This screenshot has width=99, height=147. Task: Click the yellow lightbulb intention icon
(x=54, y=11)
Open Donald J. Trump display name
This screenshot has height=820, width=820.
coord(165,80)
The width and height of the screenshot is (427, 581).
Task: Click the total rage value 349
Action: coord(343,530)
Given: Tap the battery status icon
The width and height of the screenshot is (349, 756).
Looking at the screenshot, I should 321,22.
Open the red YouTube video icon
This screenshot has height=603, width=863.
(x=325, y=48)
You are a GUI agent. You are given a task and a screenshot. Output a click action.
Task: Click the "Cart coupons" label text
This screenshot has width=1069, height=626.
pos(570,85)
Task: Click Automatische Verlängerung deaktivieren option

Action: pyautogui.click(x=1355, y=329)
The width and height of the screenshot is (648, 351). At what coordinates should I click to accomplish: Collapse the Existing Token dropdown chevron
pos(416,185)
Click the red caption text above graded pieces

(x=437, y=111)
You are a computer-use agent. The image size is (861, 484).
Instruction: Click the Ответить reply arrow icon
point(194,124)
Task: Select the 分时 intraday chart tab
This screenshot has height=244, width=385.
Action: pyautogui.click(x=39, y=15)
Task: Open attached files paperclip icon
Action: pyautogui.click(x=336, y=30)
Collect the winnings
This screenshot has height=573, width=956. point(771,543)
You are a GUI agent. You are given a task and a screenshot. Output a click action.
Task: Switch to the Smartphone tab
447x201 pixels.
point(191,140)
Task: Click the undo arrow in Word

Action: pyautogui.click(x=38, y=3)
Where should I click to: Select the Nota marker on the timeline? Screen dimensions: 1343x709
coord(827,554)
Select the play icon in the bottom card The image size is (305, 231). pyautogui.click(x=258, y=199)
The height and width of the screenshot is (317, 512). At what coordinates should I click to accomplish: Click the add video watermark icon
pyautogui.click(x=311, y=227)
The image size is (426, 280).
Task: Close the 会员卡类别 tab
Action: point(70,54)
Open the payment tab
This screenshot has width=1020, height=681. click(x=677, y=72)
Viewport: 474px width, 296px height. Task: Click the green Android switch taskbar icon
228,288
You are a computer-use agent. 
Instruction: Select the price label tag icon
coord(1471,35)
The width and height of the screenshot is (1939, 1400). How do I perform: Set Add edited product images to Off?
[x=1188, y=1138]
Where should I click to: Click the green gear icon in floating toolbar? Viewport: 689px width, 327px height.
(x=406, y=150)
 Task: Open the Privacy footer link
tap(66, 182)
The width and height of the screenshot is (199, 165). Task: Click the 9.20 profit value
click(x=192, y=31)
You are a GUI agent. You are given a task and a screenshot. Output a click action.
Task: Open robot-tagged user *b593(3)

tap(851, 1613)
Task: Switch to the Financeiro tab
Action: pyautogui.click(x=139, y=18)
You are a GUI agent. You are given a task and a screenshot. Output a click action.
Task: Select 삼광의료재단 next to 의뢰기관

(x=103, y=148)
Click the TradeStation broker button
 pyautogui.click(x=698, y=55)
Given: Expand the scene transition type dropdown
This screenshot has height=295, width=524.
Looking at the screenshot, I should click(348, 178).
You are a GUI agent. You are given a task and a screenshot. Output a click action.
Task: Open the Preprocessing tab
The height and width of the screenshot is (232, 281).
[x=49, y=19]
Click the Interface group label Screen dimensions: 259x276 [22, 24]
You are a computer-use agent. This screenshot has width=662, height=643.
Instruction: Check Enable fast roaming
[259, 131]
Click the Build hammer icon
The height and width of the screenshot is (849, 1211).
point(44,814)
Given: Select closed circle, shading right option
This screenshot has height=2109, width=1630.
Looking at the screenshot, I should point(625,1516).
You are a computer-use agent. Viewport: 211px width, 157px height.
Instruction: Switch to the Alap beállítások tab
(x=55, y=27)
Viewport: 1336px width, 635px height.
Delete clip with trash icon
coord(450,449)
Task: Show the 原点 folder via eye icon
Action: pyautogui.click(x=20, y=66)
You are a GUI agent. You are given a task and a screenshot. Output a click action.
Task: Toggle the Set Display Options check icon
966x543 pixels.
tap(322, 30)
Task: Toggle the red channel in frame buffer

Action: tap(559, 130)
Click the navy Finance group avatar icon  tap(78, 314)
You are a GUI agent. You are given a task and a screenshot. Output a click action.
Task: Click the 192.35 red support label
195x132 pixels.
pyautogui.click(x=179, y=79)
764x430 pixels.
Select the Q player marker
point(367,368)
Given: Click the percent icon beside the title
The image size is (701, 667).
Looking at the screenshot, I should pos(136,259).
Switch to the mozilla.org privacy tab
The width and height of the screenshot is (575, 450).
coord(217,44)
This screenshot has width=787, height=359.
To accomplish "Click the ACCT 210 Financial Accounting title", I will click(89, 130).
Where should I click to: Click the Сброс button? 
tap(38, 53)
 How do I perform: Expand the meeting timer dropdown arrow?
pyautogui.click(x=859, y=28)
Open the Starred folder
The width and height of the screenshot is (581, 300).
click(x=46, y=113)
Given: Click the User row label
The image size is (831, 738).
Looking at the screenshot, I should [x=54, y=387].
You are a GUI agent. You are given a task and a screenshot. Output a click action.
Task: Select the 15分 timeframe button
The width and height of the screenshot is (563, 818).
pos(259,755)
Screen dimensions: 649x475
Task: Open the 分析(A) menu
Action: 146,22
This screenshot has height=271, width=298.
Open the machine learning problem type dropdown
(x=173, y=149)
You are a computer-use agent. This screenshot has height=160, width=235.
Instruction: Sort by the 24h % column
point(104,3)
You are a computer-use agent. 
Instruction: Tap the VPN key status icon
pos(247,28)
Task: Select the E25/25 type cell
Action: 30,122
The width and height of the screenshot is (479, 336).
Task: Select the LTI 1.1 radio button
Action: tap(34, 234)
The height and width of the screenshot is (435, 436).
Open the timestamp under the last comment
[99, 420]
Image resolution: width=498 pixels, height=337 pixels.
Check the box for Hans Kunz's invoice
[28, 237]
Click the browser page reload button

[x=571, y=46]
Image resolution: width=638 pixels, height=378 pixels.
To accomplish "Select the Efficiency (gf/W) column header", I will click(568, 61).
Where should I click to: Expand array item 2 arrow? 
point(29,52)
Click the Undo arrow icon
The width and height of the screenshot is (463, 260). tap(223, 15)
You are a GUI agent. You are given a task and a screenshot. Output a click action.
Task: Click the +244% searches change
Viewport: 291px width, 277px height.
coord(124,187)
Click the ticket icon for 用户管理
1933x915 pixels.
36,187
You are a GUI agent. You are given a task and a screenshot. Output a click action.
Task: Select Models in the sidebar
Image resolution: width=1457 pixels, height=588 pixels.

----------------

▸ WHAT THE EXERCISE ASKS
Filter the entries down to the lines holding the string "title". Copy each of those lines.

▸ RESPONSE TO THE TASK
Given: Click the percent icon beside the title
To accomplish "Click the ACCT 210 Financial Accounting title", I will click(89, 130).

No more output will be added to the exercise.